== Description of the task ==
Records follow. Pull out every line that contains "computer".

────

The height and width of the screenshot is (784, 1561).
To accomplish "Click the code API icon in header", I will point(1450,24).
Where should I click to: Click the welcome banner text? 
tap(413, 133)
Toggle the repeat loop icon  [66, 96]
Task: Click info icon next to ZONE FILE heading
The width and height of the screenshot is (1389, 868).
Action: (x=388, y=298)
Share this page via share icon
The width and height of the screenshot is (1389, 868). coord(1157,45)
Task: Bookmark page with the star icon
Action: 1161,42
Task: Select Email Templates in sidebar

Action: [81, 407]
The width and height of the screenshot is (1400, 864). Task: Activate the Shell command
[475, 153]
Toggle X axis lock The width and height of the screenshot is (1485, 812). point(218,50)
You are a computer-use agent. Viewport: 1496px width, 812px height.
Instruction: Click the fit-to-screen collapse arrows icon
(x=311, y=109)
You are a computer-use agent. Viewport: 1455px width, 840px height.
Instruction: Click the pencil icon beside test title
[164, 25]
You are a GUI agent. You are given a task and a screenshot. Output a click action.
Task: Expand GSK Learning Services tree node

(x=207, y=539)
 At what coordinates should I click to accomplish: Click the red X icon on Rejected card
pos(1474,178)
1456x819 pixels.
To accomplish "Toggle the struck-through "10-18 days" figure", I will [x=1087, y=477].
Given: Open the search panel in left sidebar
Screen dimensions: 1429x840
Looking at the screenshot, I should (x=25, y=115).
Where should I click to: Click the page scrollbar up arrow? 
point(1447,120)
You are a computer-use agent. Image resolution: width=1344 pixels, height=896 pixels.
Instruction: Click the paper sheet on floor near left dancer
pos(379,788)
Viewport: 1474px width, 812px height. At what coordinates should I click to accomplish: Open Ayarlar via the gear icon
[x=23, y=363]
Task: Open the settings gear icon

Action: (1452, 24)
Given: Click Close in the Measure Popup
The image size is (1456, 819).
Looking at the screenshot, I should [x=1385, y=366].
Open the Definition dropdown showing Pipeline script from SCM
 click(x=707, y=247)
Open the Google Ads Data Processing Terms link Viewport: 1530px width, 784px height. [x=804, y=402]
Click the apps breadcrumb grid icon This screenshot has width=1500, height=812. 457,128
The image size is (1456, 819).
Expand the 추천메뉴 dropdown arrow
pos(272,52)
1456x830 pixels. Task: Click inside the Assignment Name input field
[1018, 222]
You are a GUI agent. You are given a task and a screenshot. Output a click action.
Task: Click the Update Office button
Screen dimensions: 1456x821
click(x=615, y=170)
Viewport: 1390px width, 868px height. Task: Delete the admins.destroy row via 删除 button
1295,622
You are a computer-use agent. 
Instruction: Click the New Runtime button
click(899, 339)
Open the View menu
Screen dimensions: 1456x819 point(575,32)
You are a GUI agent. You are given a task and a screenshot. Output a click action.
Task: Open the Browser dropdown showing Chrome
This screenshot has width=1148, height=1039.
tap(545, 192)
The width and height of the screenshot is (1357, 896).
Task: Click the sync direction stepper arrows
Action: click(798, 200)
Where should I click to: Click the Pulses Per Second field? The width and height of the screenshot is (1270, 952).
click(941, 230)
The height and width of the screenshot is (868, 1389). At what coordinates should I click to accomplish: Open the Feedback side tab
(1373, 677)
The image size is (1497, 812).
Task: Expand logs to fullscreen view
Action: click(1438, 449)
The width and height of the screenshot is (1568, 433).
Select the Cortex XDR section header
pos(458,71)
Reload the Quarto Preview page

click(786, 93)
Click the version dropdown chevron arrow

────

== Exercise answer ==
You are a computer-use agent. Viewport: 1496px width, 812px height.
You are a computer-use agent. Viewport: 1455px width, 840px height.
You are a computer-use agent. Image resolution: width=1344 pixels, height=896 pixels.
You are a computer-use agent. 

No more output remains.